DATA SUPPLIED:

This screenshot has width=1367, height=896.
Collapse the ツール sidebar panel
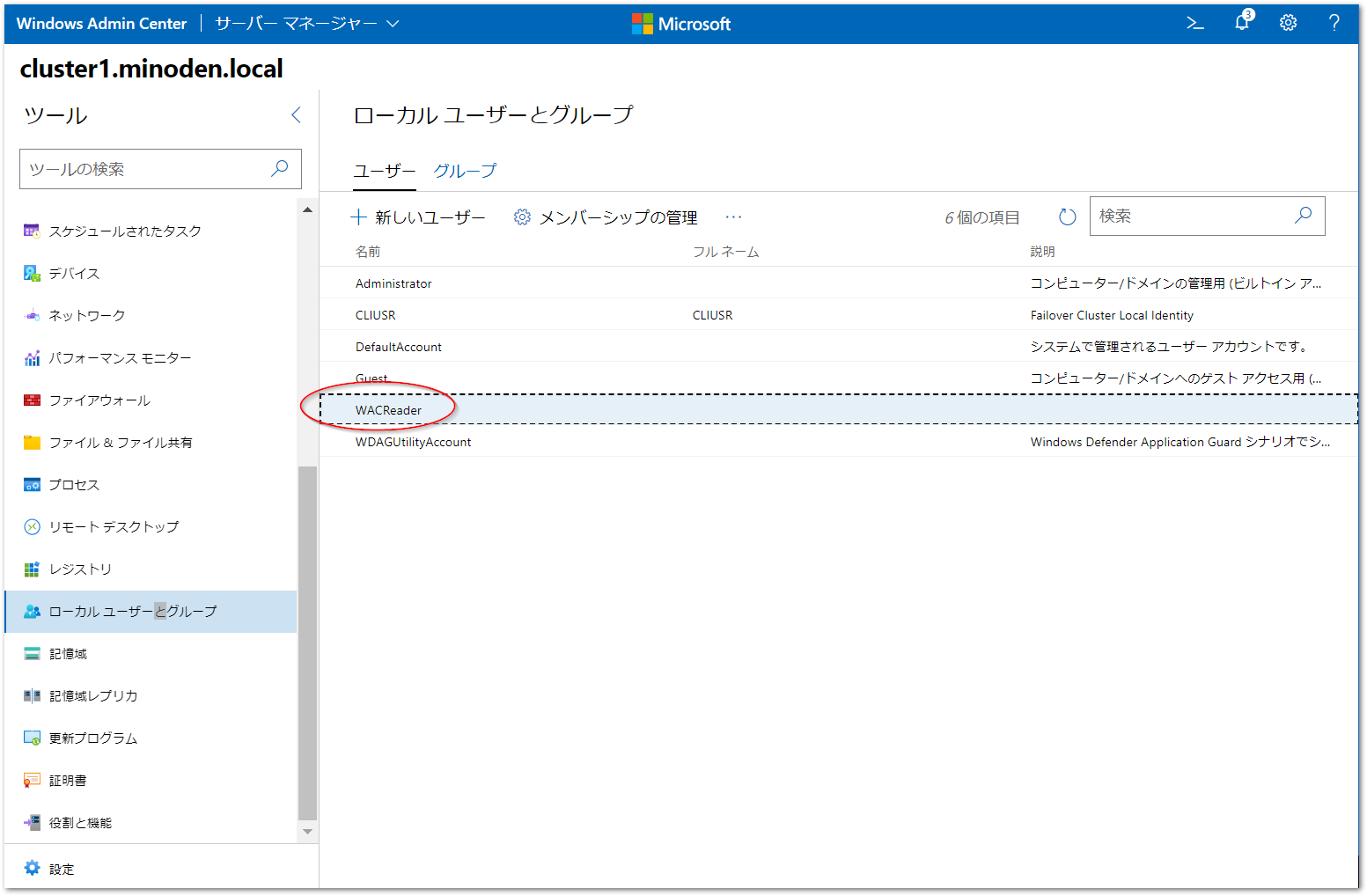coord(296,114)
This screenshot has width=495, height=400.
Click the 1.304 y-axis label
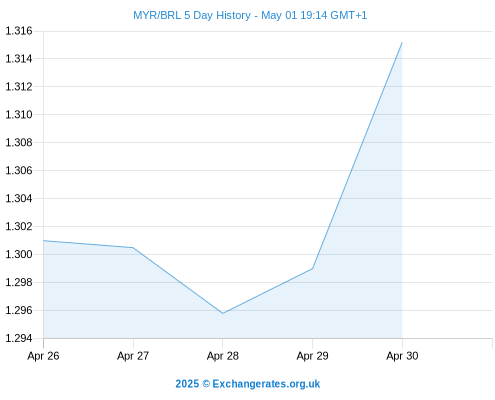click(19, 199)
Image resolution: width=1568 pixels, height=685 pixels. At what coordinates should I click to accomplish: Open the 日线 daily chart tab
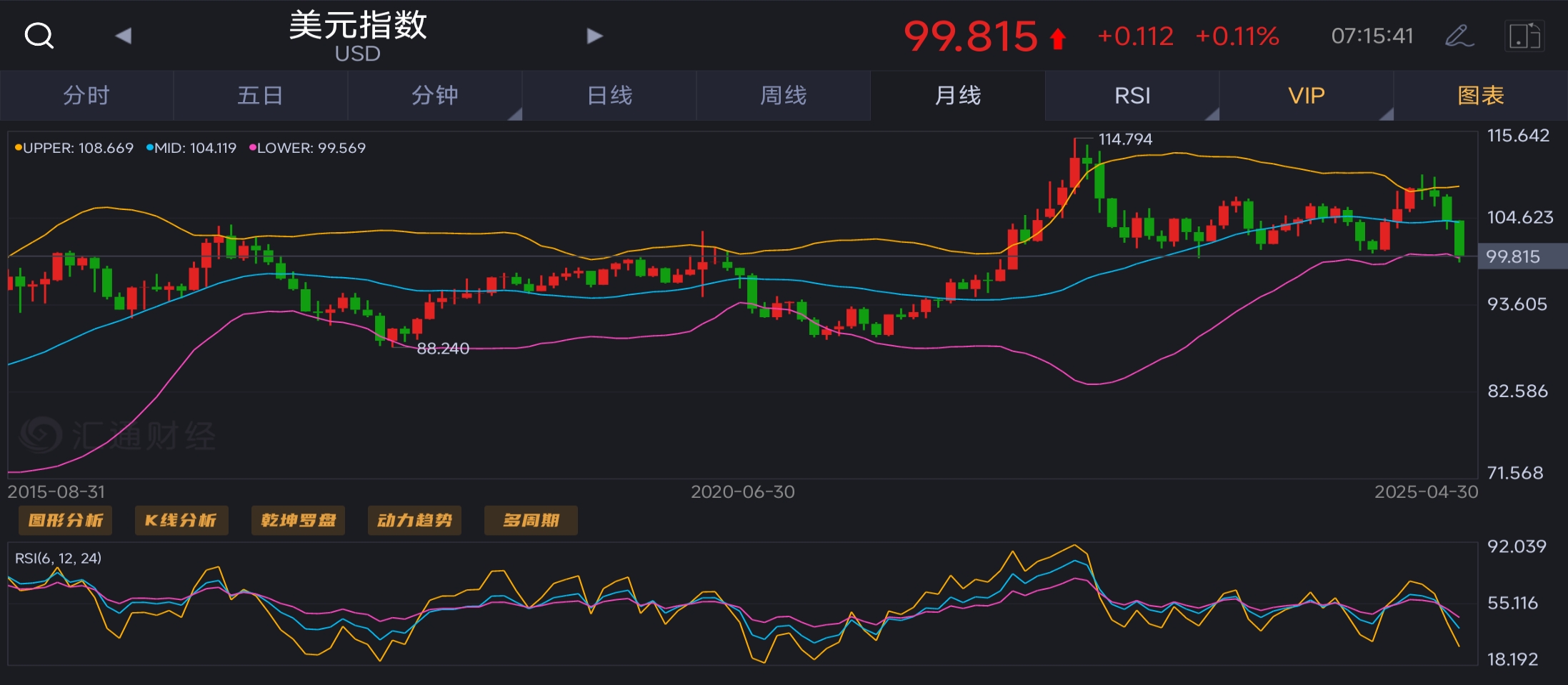[x=609, y=96]
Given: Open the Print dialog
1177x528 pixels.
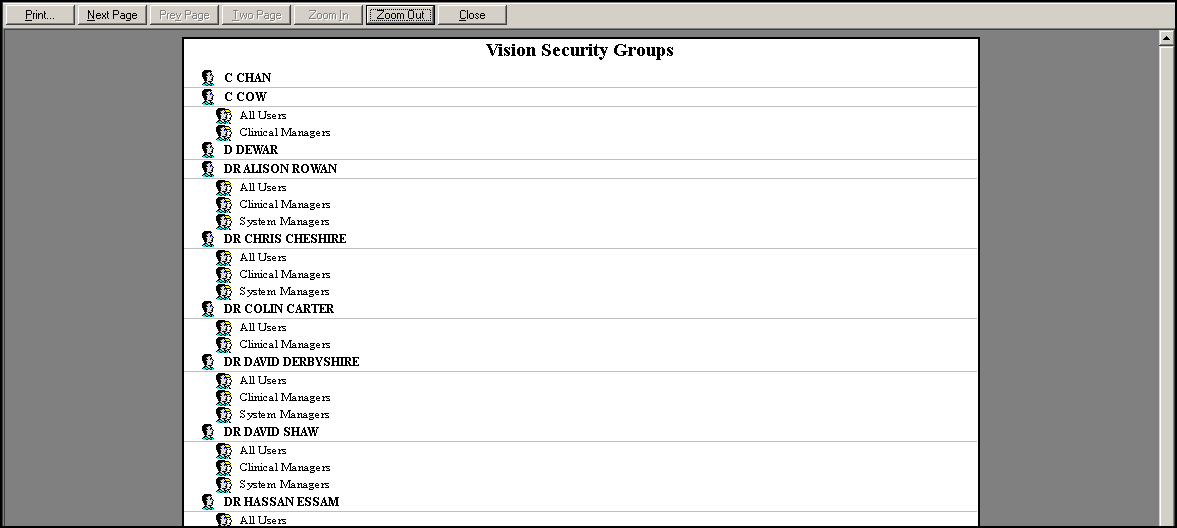Looking at the screenshot, I should pyautogui.click(x=40, y=15).
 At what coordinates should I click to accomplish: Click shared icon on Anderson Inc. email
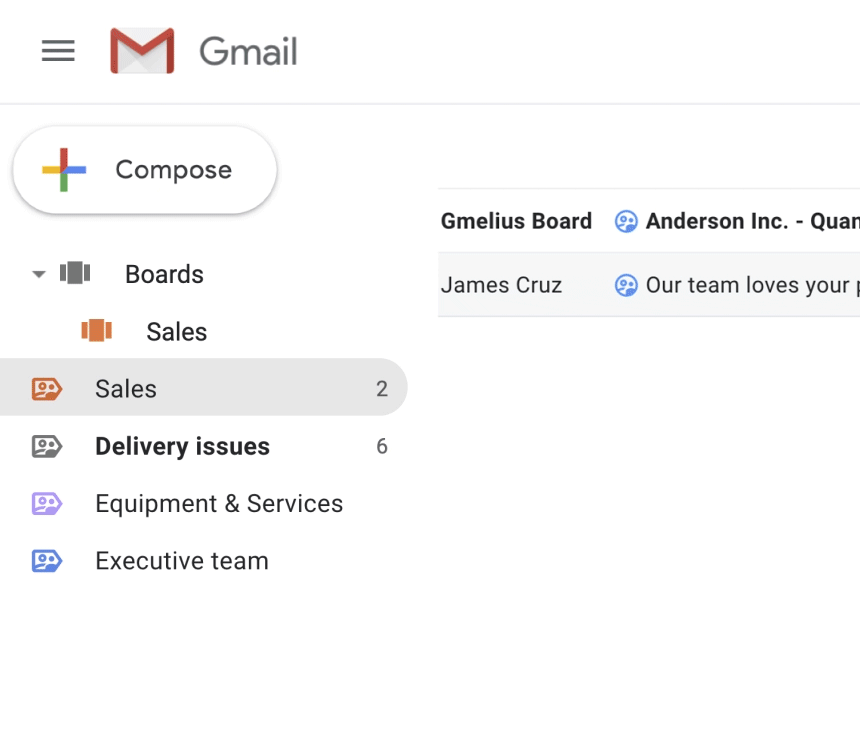pyautogui.click(x=626, y=222)
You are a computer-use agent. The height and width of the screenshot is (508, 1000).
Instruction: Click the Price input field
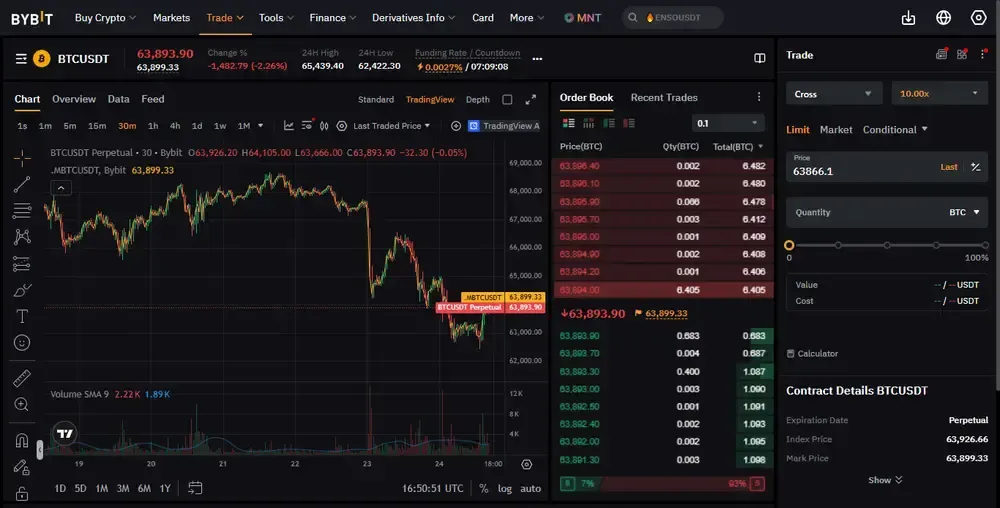pyautogui.click(x=860, y=171)
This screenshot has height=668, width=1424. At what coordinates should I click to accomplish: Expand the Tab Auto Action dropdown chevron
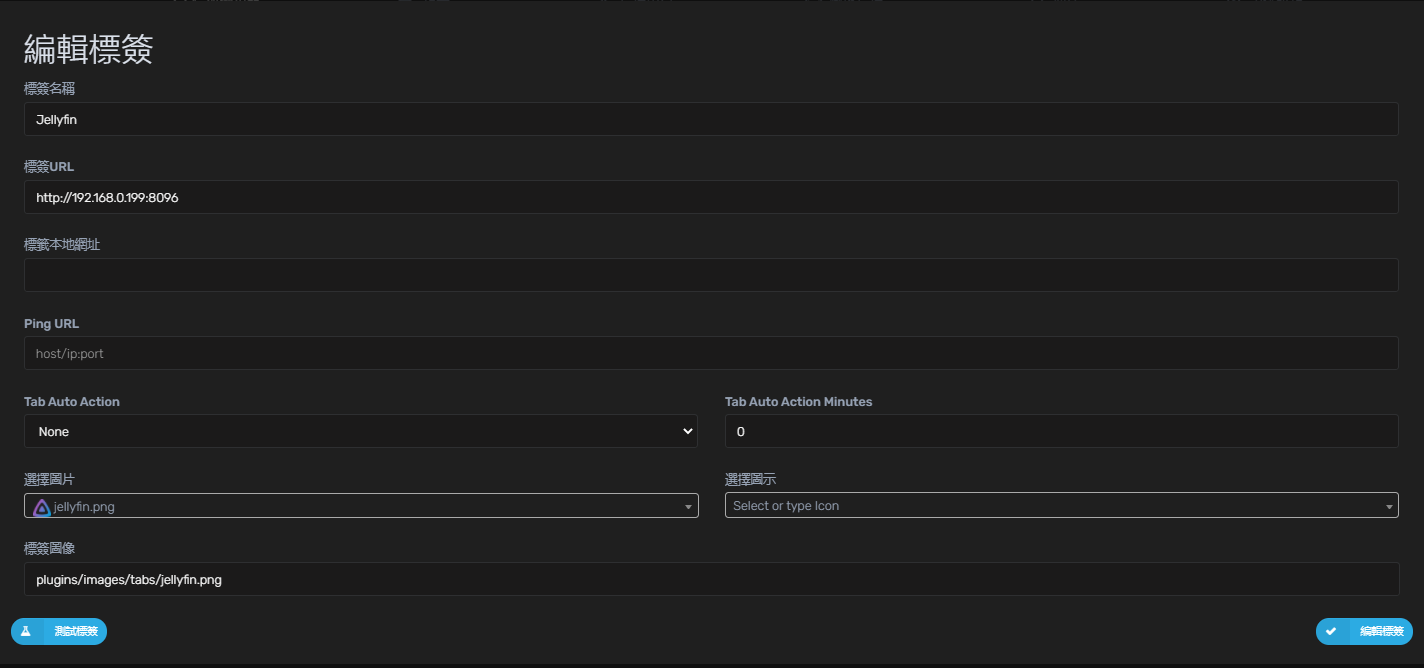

TASK PROMPT: Return each entry exactly as it stands above, apart from any images.

TASK SOLUTION:
This screenshot has width=1367, height=896.
Collapse the ツール sidebar panel
coord(296,114)
This screenshot has width=495, height=400.
Click the 1.304 y-axis label
click(19, 199)
Image resolution: width=1568 pixels, height=685 pixels. At what coordinates should I click to accomplish: Open the 日线 daily chart tab
[x=609, y=96]
Given: Open the Print dialog
1177x528 pixels.
Looking at the screenshot, I should pyautogui.click(x=40, y=15).
 At what coordinates should I click to accomplish: Click shared icon on Anderson Inc. email
pyautogui.click(x=626, y=222)
You are a computer-use agent. The height and width of the screenshot is (508, 1000).
Instruction: Click the Price input field
pyautogui.click(x=860, y=171)
This screenshot has height=668, width=1424. At what coordinates should I click to accomplish: Expand the Tab Auto Action dropdown chevron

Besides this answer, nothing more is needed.